In September 2012, seven weeks before the presidential election, a Congressional Research Service (CRS) study claimed that there is no evidence that changes in top marginal tax rates have had any impact on U.S. economic growth since World War II. The mainstream media, politicians, and political groups favoring higher taxes on the wealthy widely cited the study as evidence against Mitt Romney's economic program and in favor of President Obama's plan to raise top marginal rates. In "Marginal Tax Rates and U.S. Growth," economists Jason E. Taylor and Jerry L. Taylor revisit the CRS analysis and pinpoint its fatal flaw. "Our results are consistent with what economists have long understood: that a tradeoff exists between income redistribution and economic growth," they conclude.
Despite pronounced differences in medical financing arrangements, the United States and other countries throughout the Organization for Economic Cooperation and Development (OECD) have witnessed a tremendous growth in health care costs over the last several decades. In "The Medical Care Cost Ratchet," scholars Andrew Foy, Christopher Sciamanna, Mark Kozak, and Edward J. Filippone explain that health care spending increases over time as new technologies that confer only modest clinical benefits are incorporated into the traditional standard of care. They argue, furthermore, that encouraging individuals to economize on nonemergent health care decisions would help bend the cost curve over time. "Reform efforts," they conclude, "should focus on rejuvenating market forces that have been systematically suppressed."
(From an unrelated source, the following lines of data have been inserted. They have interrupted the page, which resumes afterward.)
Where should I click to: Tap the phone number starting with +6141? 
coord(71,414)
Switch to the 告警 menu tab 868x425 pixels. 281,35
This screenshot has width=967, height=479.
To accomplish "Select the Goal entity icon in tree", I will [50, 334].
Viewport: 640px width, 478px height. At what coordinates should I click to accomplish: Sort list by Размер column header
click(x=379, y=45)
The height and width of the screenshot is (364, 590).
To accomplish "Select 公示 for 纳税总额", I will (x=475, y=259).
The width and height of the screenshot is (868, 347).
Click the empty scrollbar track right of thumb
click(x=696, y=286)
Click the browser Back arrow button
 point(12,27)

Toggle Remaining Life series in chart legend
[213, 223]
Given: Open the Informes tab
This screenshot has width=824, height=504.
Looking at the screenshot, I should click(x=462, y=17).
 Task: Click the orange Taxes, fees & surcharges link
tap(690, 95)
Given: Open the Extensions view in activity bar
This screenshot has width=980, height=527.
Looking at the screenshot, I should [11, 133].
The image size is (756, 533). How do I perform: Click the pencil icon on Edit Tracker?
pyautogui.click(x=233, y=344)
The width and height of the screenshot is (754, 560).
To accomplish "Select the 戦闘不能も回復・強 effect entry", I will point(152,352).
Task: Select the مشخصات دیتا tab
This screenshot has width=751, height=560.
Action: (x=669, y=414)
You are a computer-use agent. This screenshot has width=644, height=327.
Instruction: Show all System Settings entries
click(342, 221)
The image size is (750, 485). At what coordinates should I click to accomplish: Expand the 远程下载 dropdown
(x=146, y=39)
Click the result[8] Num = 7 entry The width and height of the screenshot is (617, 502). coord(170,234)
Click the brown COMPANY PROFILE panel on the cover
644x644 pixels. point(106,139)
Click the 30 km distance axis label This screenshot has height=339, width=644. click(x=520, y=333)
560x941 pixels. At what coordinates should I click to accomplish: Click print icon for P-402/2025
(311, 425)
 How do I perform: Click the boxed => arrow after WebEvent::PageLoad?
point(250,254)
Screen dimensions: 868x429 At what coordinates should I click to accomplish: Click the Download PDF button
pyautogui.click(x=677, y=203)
Forecasts of future economic activity underlie any budget revenue projection. However, public choice models of political decisionmaking suggest that government agencies such as the Congressional Budget Office (CBO) and Office of Management and Budget (OMB) face pressures that are likely to result in systematically biased forecasts— whereby, for instance, rosy growth forecasts are rewarded and underforecasted growth penalized. In his article, economist Robert Krol finds that while the CBO, consistent with the private-sector forecast, has a downward bias, the OMB estimates indicate a significant upward bias—which is "interpreted to mean executive branch political pressure influences the forecast." Other contributors include Thomas L. Hogan and William J. Luther on "The Explicit Costs of Government Deposit Insurance," Paul H. Rubin on "Pathological Altruism and Pathological Regulation," and Paul Ballonoff with "A Fresh Look at Climate Change."
The Winter 2014 issue also features reviews of books on the importance of Ayn Rand's ideas, a theoretical framework for understanding the financial crisis, and the famous bet between Julian Simon and Paul Ehrlich.